*** Opening Data in this exercise ***
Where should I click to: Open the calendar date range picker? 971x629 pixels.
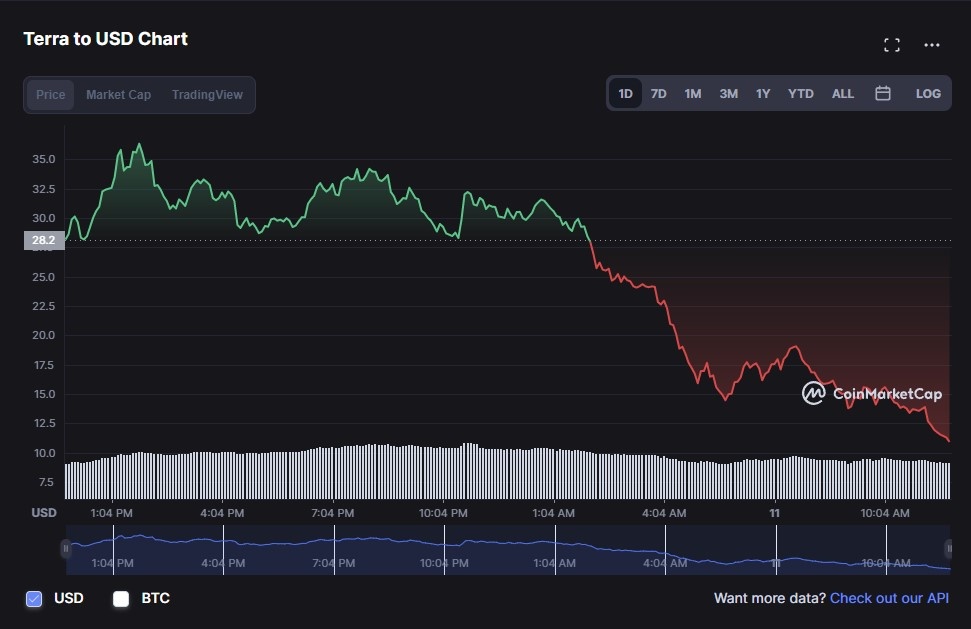883,93
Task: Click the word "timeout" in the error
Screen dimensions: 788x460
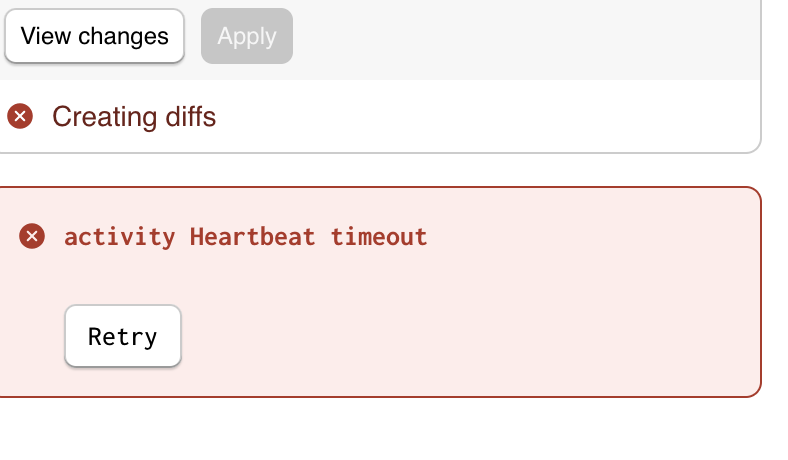Action: click(x=379, y=236)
*** Closing Data in this exercise ***
• Task description
Would you return the entries verbatim, minus any images?

• Task output
Where should I click to: Open the calendar date range picker? 971x629 pixels.
883,93
Task: Click the word "timeout" in the error
Screen dimensions: 788x460
Action: click(x=379, y=236)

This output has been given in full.